- _ACTIVITY_: Return only those lines of the material that contain "Share".

[AVAILABLE DATA Boundary: Start]

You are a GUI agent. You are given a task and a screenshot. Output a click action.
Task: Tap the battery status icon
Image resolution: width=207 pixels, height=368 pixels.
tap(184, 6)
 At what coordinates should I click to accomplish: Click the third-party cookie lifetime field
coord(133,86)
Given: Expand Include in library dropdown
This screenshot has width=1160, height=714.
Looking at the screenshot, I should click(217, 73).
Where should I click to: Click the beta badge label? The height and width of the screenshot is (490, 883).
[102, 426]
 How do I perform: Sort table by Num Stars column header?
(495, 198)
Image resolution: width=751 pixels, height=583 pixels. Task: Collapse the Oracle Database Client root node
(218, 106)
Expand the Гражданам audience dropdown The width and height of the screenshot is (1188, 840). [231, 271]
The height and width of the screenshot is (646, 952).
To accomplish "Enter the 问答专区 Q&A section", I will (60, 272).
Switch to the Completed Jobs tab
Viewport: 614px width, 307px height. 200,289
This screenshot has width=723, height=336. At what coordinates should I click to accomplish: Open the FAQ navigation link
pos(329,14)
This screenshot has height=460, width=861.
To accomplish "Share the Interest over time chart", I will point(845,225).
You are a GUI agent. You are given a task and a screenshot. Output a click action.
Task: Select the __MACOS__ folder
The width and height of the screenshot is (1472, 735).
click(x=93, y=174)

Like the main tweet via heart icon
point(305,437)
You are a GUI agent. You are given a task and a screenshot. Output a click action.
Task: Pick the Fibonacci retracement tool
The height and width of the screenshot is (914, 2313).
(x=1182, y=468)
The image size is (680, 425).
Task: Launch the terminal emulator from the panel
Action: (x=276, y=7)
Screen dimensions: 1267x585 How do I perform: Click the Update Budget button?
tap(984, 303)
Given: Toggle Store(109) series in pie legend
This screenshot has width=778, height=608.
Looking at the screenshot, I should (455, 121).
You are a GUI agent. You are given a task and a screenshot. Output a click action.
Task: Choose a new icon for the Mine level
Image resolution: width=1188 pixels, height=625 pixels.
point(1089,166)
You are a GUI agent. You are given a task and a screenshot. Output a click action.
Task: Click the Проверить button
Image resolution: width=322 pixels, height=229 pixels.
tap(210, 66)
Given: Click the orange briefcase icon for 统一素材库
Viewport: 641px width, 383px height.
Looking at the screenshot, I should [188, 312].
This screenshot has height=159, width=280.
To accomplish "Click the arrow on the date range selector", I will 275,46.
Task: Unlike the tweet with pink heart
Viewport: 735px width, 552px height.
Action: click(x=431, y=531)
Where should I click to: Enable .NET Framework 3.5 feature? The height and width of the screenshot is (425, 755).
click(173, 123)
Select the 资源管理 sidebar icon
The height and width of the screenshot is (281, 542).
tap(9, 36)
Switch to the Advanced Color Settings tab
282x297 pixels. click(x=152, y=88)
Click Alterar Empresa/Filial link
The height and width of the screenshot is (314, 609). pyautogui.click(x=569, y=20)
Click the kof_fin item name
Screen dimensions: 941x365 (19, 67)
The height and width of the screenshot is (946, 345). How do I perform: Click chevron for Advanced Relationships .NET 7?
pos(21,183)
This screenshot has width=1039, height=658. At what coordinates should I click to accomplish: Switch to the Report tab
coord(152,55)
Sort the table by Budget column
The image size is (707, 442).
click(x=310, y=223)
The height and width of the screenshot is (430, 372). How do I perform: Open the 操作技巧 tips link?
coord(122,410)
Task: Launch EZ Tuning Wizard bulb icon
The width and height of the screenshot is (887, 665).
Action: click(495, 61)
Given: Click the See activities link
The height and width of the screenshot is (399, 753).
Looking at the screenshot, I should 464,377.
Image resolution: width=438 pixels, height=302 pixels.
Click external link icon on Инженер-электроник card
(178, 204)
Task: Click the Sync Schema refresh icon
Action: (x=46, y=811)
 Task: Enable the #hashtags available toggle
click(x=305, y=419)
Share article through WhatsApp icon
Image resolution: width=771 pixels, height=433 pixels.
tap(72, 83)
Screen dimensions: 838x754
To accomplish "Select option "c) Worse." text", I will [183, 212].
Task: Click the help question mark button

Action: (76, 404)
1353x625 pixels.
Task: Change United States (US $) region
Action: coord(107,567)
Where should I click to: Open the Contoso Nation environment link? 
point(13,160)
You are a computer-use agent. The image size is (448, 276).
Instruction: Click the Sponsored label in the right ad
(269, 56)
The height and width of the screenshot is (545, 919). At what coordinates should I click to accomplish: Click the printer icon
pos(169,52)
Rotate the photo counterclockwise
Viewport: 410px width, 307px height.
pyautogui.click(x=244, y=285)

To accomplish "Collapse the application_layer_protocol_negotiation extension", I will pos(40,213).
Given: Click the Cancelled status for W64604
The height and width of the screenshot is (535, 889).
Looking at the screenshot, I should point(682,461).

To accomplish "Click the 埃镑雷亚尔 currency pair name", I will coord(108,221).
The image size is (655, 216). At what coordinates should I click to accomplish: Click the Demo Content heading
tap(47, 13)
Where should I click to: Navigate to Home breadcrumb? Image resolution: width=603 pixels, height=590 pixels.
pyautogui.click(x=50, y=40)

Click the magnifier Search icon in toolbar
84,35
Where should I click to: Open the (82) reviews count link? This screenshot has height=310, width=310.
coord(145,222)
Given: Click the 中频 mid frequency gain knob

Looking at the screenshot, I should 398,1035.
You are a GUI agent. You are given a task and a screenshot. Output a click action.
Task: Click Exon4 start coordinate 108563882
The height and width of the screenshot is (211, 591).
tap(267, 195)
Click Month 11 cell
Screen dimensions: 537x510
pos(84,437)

[AVAILABLE DATA Boundary: End]

- _RESULT FOR THIS EXERCISE_:
To accomplish "Share the Interest over time chart", I will point(845,225).
Share article through WhatsApp icon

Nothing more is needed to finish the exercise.